One consideration was the altitude.  We both had been in Colorado for extended periods living there, and recently at that, so I checked with the cardiologist, who said I'd do just fine.  If there's a problem with living at high altitude, we could go to a lower altitude smaller town in the banana plantation and sugar cane growing foothill area, or head to the Pacific coast and perhaps even Salinas, as well as Manta and other areas too.  Having these options to look at made Ecuador more appealing right away.
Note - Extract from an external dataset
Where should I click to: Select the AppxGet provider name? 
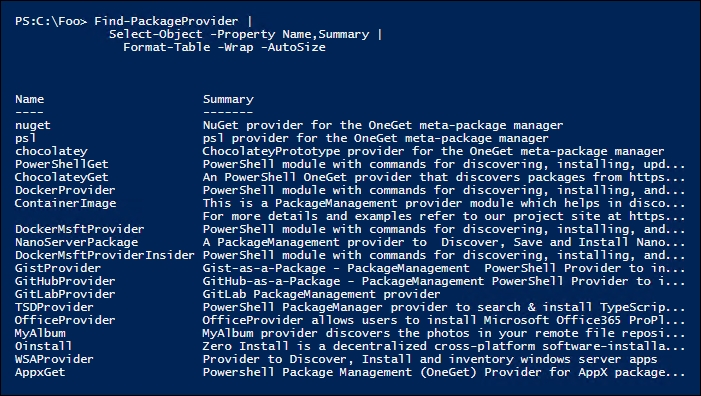point(40,372)
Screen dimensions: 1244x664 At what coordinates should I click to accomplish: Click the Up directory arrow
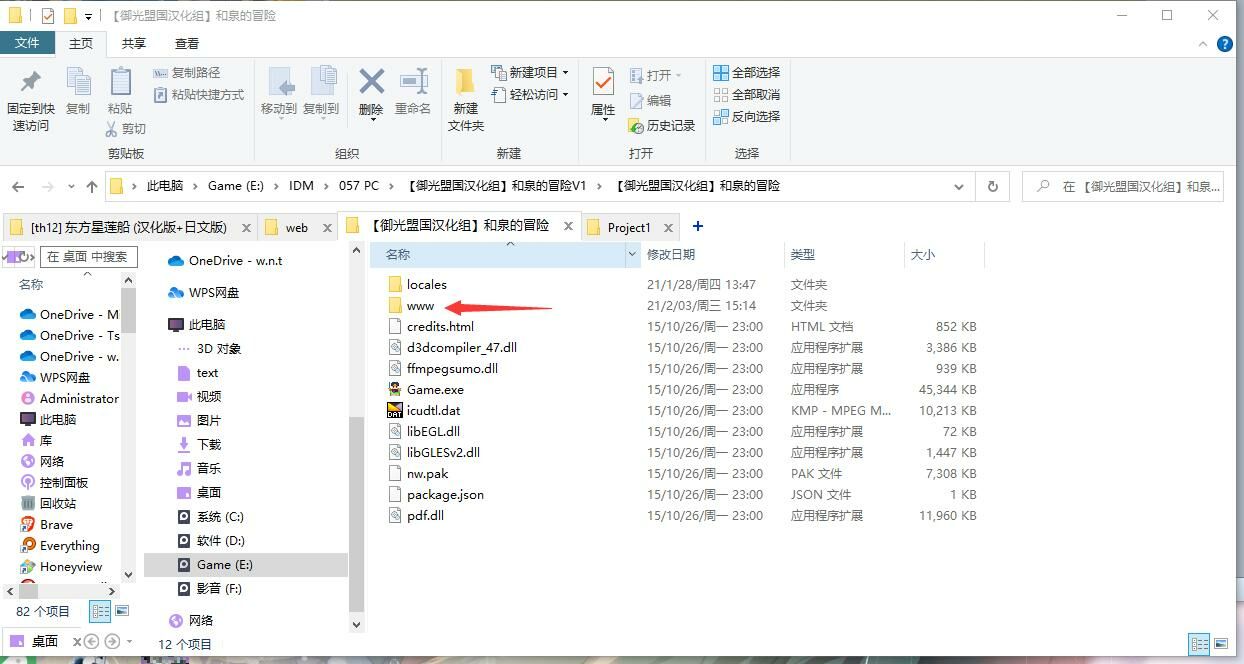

I liken the search for our place to retire to a jigsaw puzzle.  A long list of must haves and want to have, and a short list of "it would be really neat to have. . . ".  After many weeks and several months of searching about, praying, emailing those we know in the mission field in Ecuador from our church, praying, surfing the 'Net, praying, and long discussions between my wife and I, we finally, after more praying, took the plunge and bought airline tickets to Ecuador.  We think we will find a great fit in Cuenca, but are open to other possibilities depending on how we acclimate to the altitude, and where God leads us.  Especially where God leads us.  We need to hear His voice clearly, and see those open doors, and go through them in faith.   

We hope - especially now that this blog is up and running again - to use this site to communicate to our ever growing list of friends we know both near and far what we are up to.  Let's talk Ecuador, shall we?  We're off!